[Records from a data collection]

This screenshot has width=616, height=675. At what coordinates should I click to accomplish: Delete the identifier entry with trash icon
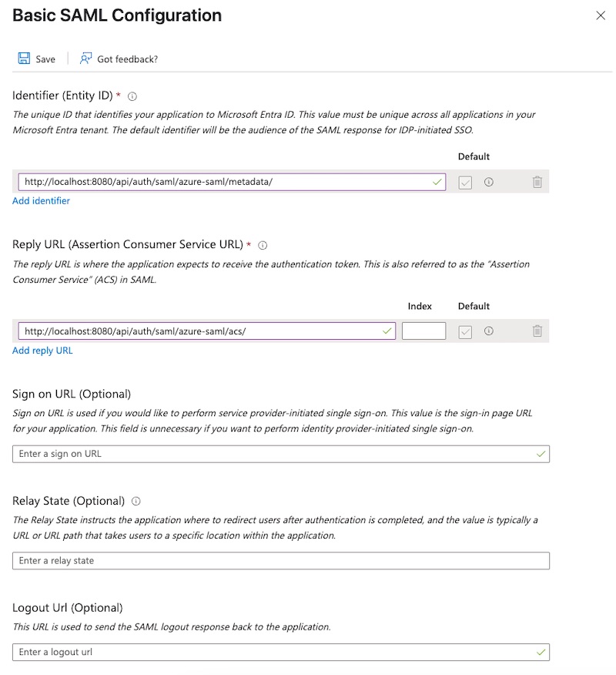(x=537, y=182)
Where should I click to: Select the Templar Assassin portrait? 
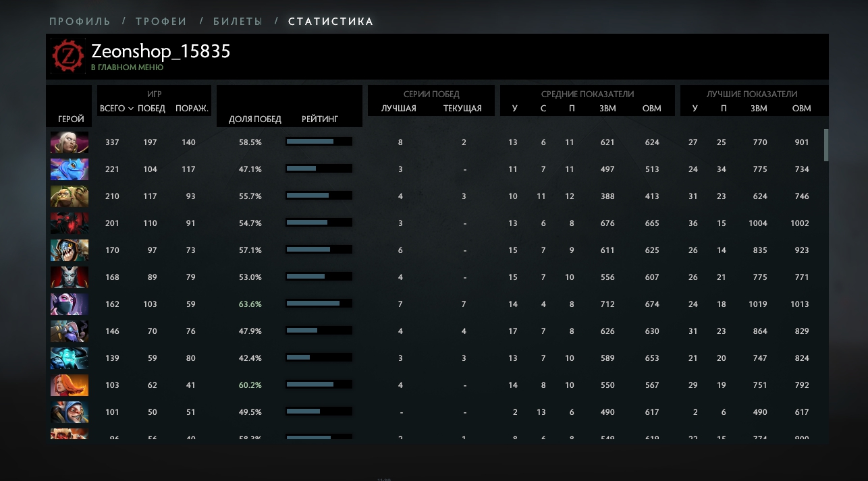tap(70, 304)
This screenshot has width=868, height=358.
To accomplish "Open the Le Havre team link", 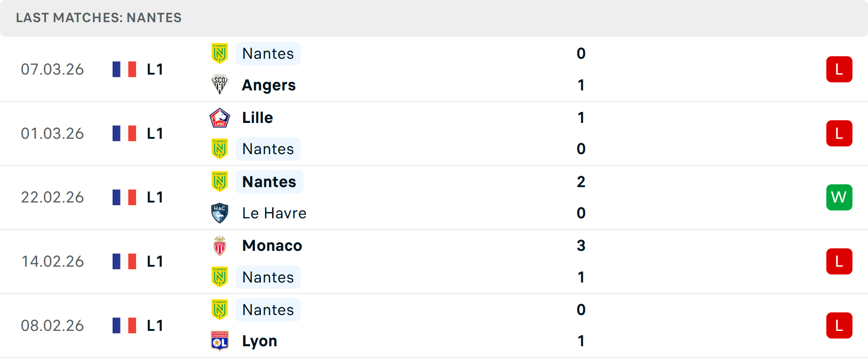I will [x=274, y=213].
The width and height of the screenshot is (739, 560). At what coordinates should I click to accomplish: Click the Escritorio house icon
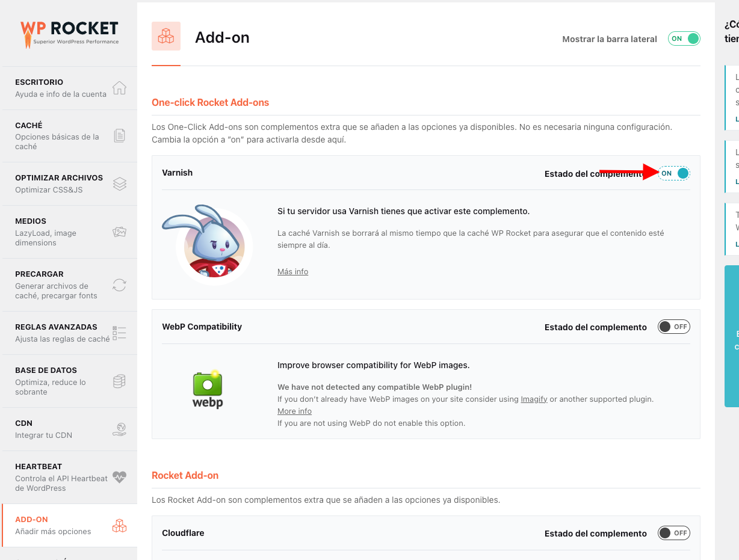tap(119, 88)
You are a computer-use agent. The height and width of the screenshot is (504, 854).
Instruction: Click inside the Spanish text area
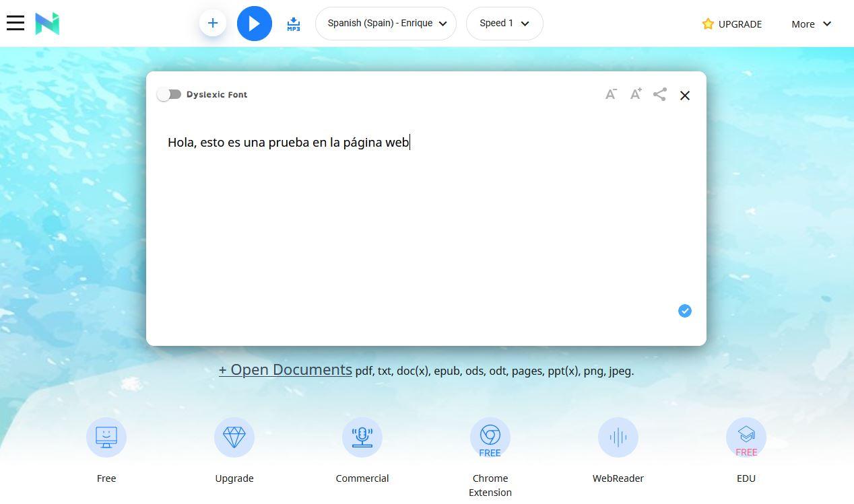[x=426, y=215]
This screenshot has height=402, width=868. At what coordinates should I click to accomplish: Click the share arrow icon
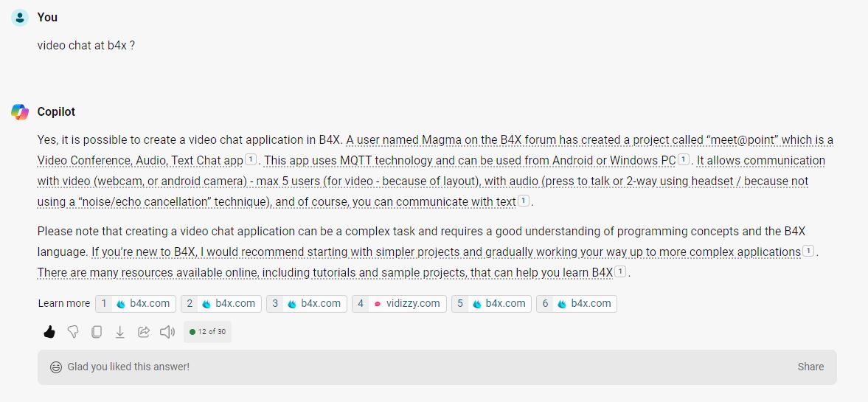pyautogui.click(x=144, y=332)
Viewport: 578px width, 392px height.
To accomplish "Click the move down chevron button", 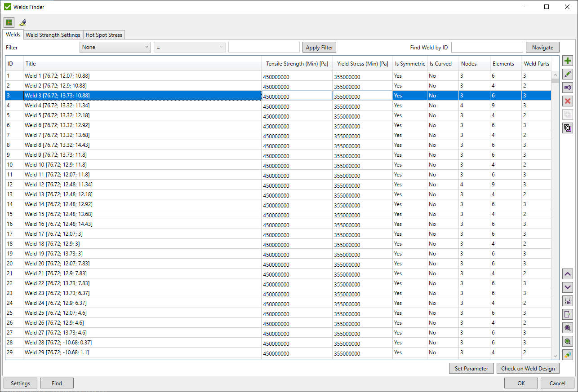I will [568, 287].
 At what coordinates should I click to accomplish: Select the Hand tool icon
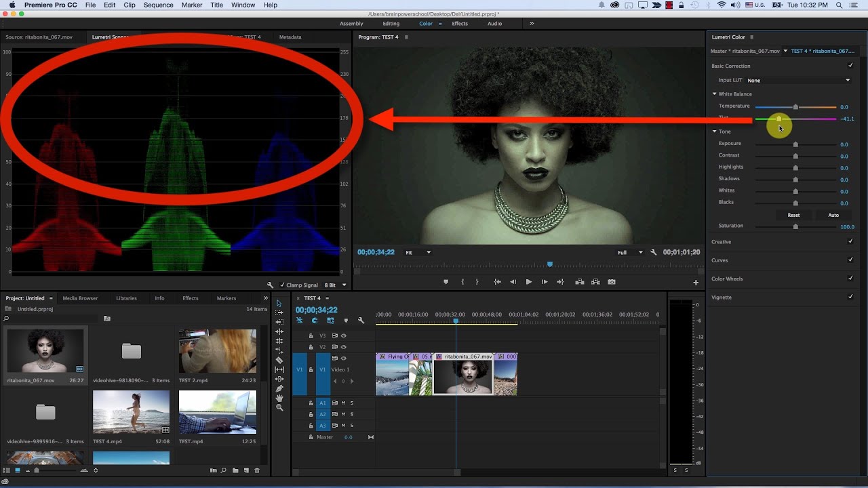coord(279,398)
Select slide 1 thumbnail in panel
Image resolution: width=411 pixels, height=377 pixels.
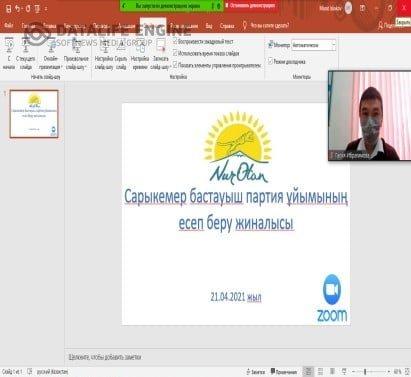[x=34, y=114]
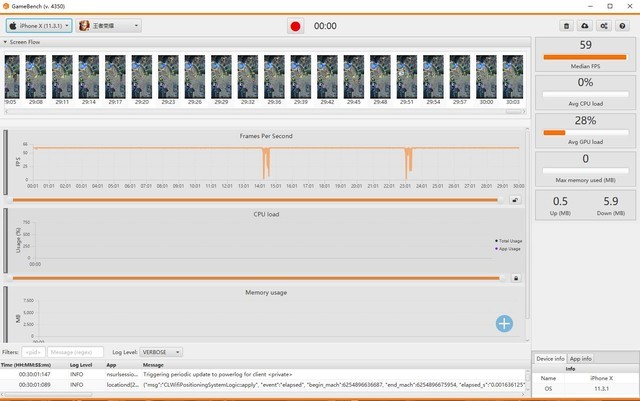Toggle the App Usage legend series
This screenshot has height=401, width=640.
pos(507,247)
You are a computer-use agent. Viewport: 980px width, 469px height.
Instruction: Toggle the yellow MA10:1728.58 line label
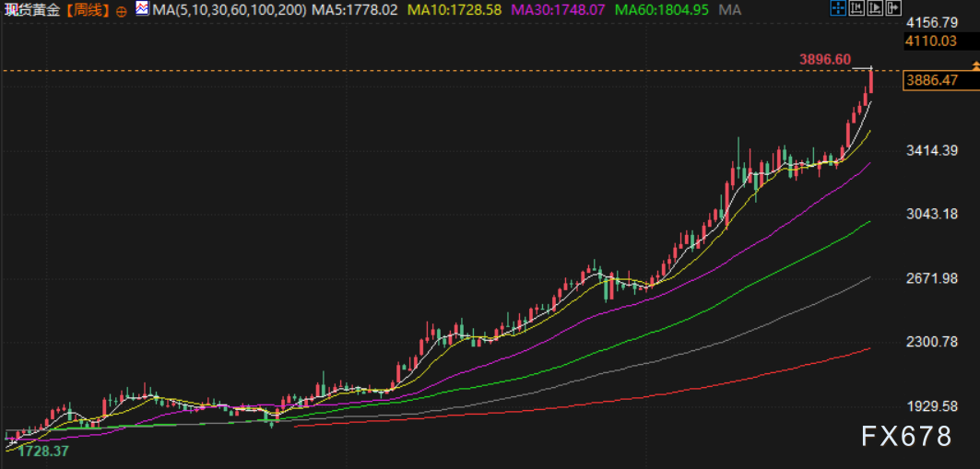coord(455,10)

* **Requirement**:
List, from the entries above, every line in which the word "agent" shows up.

* **Response to this task**:
You are a computer-use agent. The height and width of the screenshot is (504, 854).
You are a computer-use agent. Viewport: 980px width, 469px height.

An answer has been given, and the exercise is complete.